竜王山頂に烽(とぶひ)復元、のろしを再現

もくもくと煙を上げる烽(竜王山公園で) 小野田ライオンズクラブ(長岡康則会長、40人)は、認証50周年記念事業として、竜王山公園山頂に、後にのろしと呼ばれる「烽(とぶひ)」を復元し、これを解説する説明板を設置。21日、現地で式典とのろしを上げる実演を行い、会員や来賓約200人の出席者は古代の情報伝達手段に胸をときめかせた。

式典で長岡会長が「竜王山の歴史、のろしの歴史を教材の一つとして、地域社会に役立てられればと復元した。のろしは戦の道具の一つという印象があるが、過去には豊作やお姫様の嫁入りなども、のろしを上げて伝達した」とあいさつ。

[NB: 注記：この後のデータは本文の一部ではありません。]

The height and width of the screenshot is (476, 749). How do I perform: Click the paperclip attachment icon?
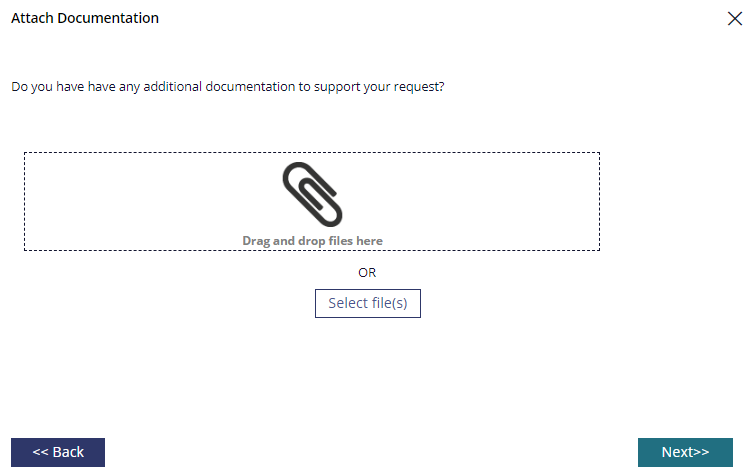[312, 195]
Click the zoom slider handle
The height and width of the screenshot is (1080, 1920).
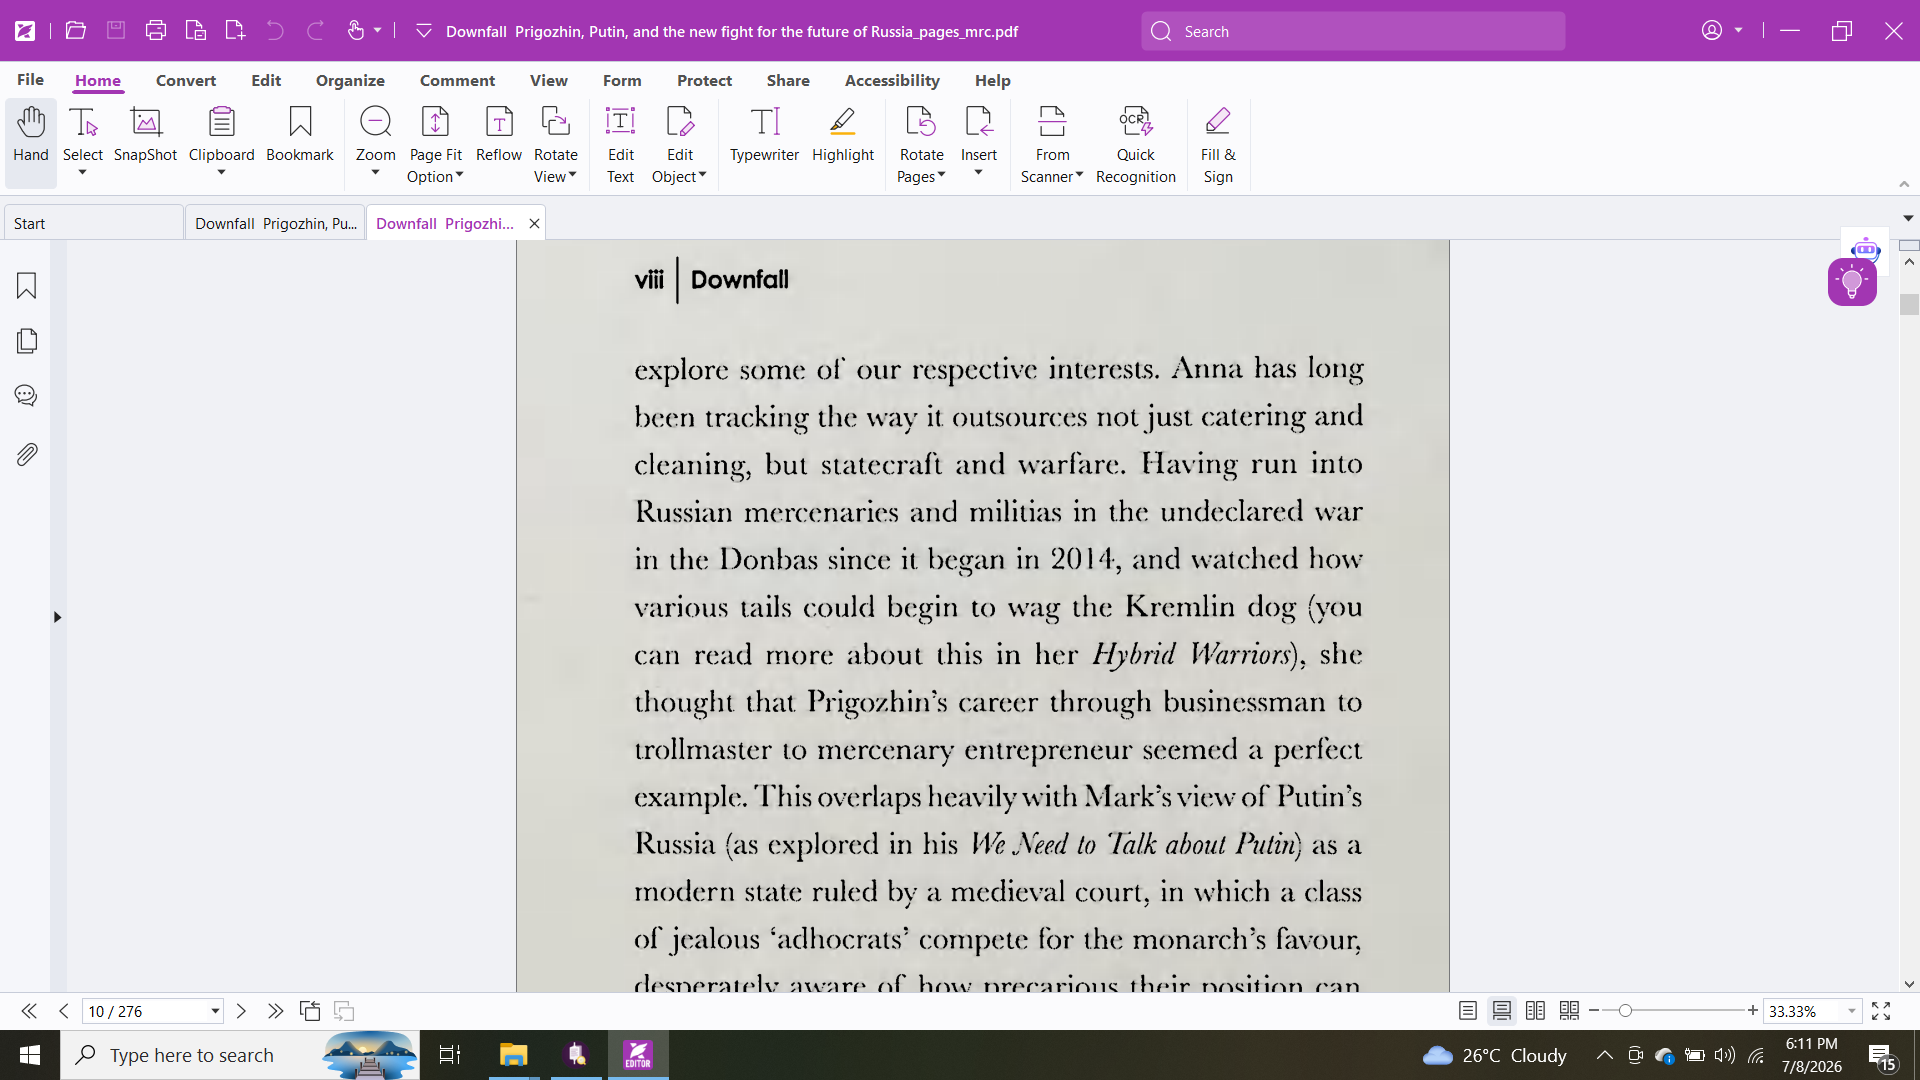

この後、のろしのリレーが始まった。梶の若山ゴルフクラブ南端から、山陽ライオンズクラブ会員によって煙が上がった。それを確認後、わらや枯れ葉、生木を入れた烽に着火。上がった煙を厚東川下流で待機する宇部ライオンズクラブの会員が確認して合図を出した。
百済再興のため朝鮮半島に出兵した663年(天智2年)、白村江の戦いで大敗北した日本は唐、新羅の連合軍の侵略に対する防備策の一環として各地に城を築き、防人を派遣、烽の制を置いた。その1カ所が竜王山山頂にあった。西は、津布田の火ノ山から受け、東は宇部岬に渡したとされる。
復元された烽は、自然石を組み合わせ、底辺は2.7m四方で、高さ1.2m、間口は80cm。3カ所に空気穴を開けている。
説明板は、横2.7m、縦1.43m。刀を腰に差し、やりを手に持つ番人と馬、番小屋などが描かれている。